▶ What is expected
Among the entries below, find the lines with "Task" and copy them.

(Data extracted from a collection)
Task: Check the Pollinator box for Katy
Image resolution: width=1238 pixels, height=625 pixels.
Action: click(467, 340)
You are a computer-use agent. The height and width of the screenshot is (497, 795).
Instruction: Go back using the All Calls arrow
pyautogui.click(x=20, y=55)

...

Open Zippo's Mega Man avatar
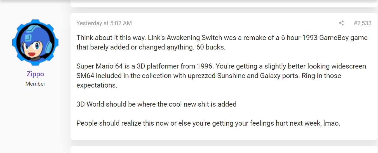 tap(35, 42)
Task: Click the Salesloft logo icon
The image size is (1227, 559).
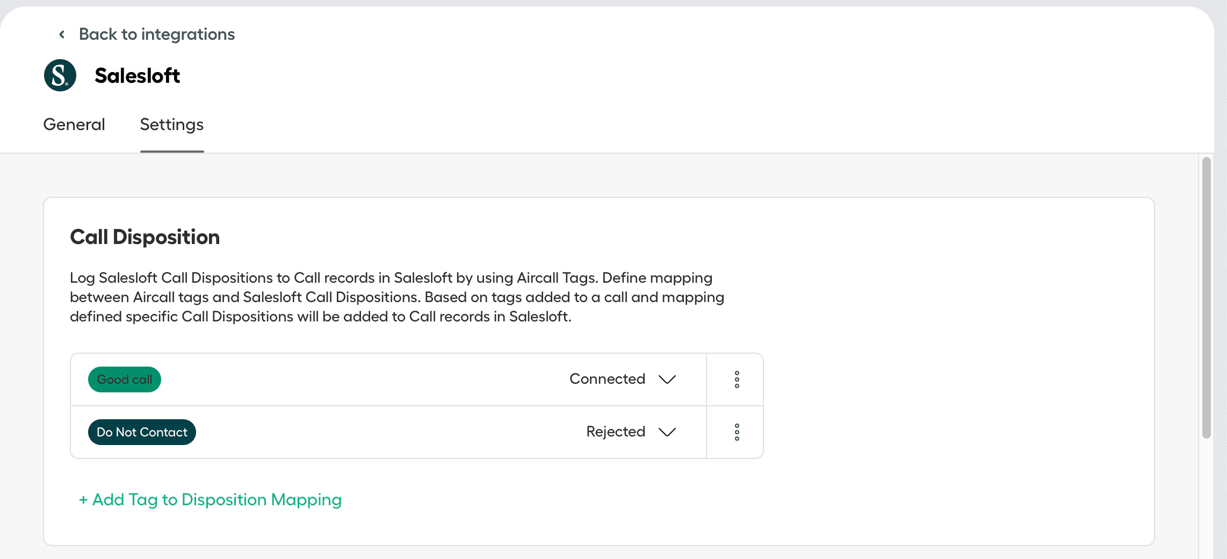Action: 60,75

▶ Answer
Task: Check the Pollinator box for Katy
Task: Click the Salesloft logo icon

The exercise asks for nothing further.